Ob das letzte Drittel der Rückgabe der kalten Progression auch bei einem Durchschnittsverdiener ankommen würde, ist nach wie vor unklar und wohl von politischen Verhandlungen abhängig. Das in der Grafik ausgeschilderte Szenario 66% geht daher davon aus, dass der Durchschnittsverdiener nicht zusätzlich entlastet wird.

Wäre es also erklärtes politisches Ziel, den Faktor Arbeit steuerlich zu entlasten, dann wäre die (teilweise) Abschaffung der kalten Progression nur ein erster Schritt. Denn die Durchschnittsverdiener zahlen immer noch Hochsteuersätze.
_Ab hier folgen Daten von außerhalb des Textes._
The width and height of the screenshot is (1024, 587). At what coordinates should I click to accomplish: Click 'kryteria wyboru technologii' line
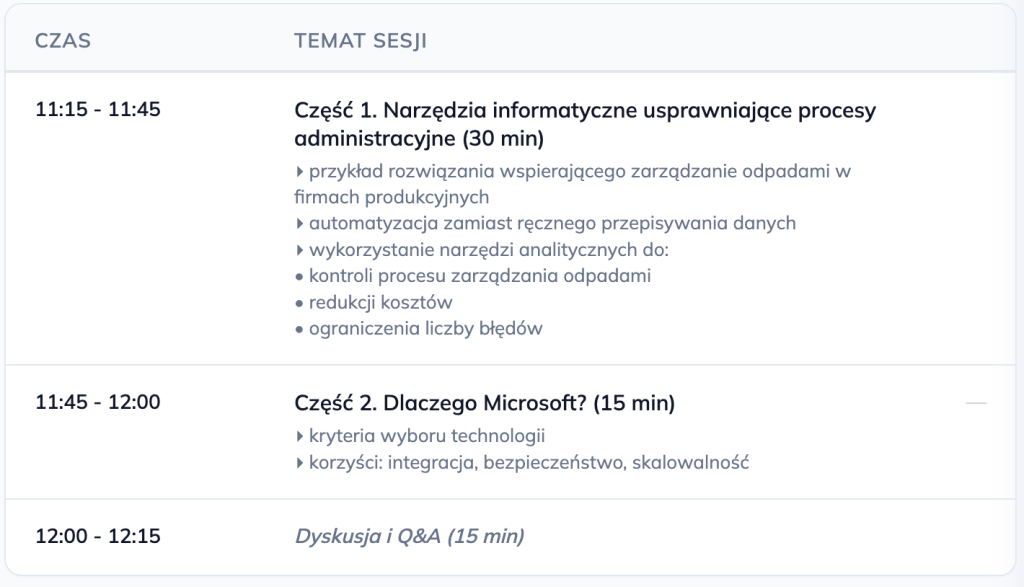point(426,436)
Österreich macht mit dieser angekündigten Steuersenkung keinen Meter im internationalen Vergleich, sondern bleibt eines der drei Länder mit dem höchsten Abgabenkeil für Durchschnittsverdiener. Wenn man den Wirtschaftsstandort stärken wollte, müsste die Senkung der Lohnnebenkosten wesentlich größer ausfallen. 
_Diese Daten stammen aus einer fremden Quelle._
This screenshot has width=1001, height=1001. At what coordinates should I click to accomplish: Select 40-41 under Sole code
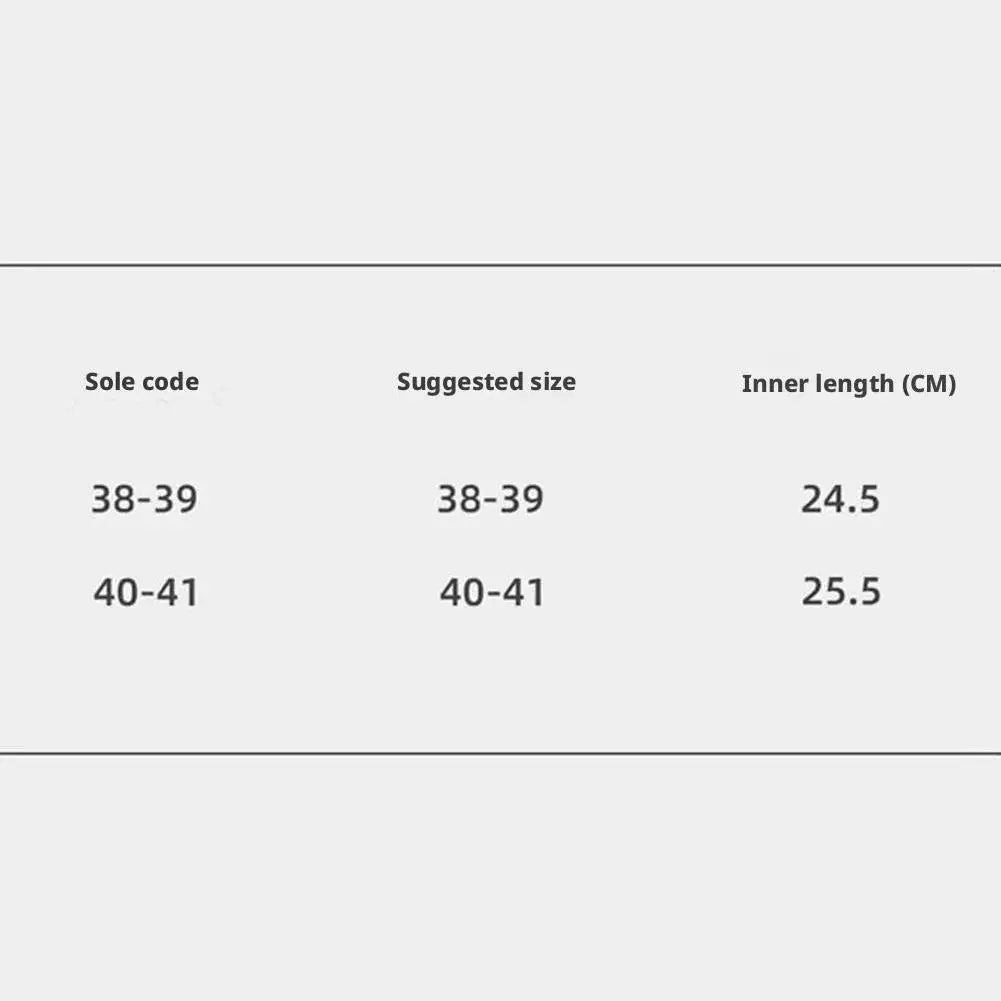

Neue Diskussion um Mehrwertsteuersenkung

Zuletzt hatte Bundeskanzler Karl Nehammer als weitere Maßnahmen eine Senkung der Mehrwertsteuer auf Lebensmittel – vor allem Grundnahrungsmittel - nicht ausgeschlossen. Ähnliche Vorschläge wurden zuvor auch bereits von der SPÖ eingebracht.
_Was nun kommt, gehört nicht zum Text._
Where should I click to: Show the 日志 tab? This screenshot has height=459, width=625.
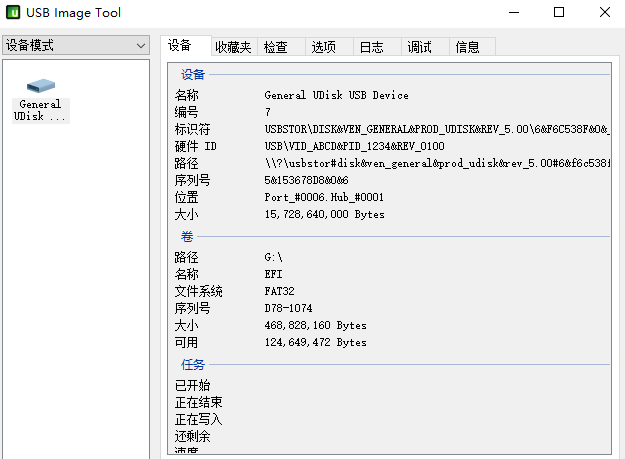[x=371, y=47]
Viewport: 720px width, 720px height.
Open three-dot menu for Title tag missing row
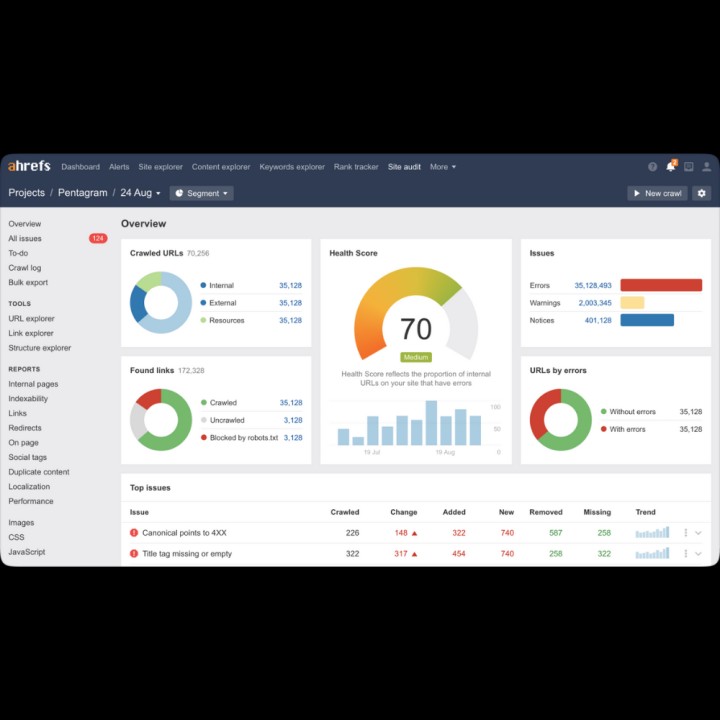[685, 554]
Die von der Regierung eingesetzte Expertenkommission hat sich mit diesen Vorschlägen bereits intensiv auseinandergesetzt. Allerdings: In dem am Dienstag im Ministerrat angenommene Bericht überwiegen klar die Contra-Argumente.

Zwar würde die temporäre Senkung der Mehrwertsteuer auf Lebensmittel im Jahr der Einführung inflationsdämpfend wirken, allerdings würde die Inflation nur in die Zukunft verschoben und hätte somit „einen inflationserhöhenden Effekt bei der Rückführung der MwSt-Senkung“. Hinsichtlich der Treffsicherheit schreiben die Experten, dass die Maßnahme „nicht auf einkommensschwache Haushalte zielgerichtet“ sei, weil „einkommensstarke Haushalte absolut deutlich mehr für Lebensmittel ausgeben“. Zudem sei die Weitergabe von Steuersenkungen durch den Einzelhandel an Endverbraucher „unwahrscheinlich bzw. müssten Kontrollinstrumente geschaffen werden“.

Das Resümee der Experten: „Fördert in absoluten Zahlen stärker einkommensstarke Haushalte und wirkt daher sozial kontraproduktiv“.

Bei einem zweiten Vorschlag im Expertenpapier wird zusätzlich zur Abschaffung der Mehrwertsteuer auf Lebensmittel die Kombination mit einer „zwingend einzurichtenden Preiskommission“ analysiert. Aber auch hier fällt die Experteneinschätzung ähnlich kritisch aus: Die Überwälzung in Form von sinkenden Lebensmittelpreisen sei fraglich – „empirische Evidenz spricht gegen vollständige Überwälzung“. Eine allfällige Preiskontrolle durch Höchstpreise – eine SPÖ-Forderung – könnte laut den Experten „Versorgungsprobleme bedingen“. Zudem sehen die Fachleute auch „mögliche EU-rechtliche Herausforderungen“.

Die Experten-Einschätzung macht überdeutlich, dass man bei derart sensiblen und ökonomisch komplexen Themen mit populistischen Vorschlägen wie der Mehrwertsteuersenkung nicht wirklich weiter kommt.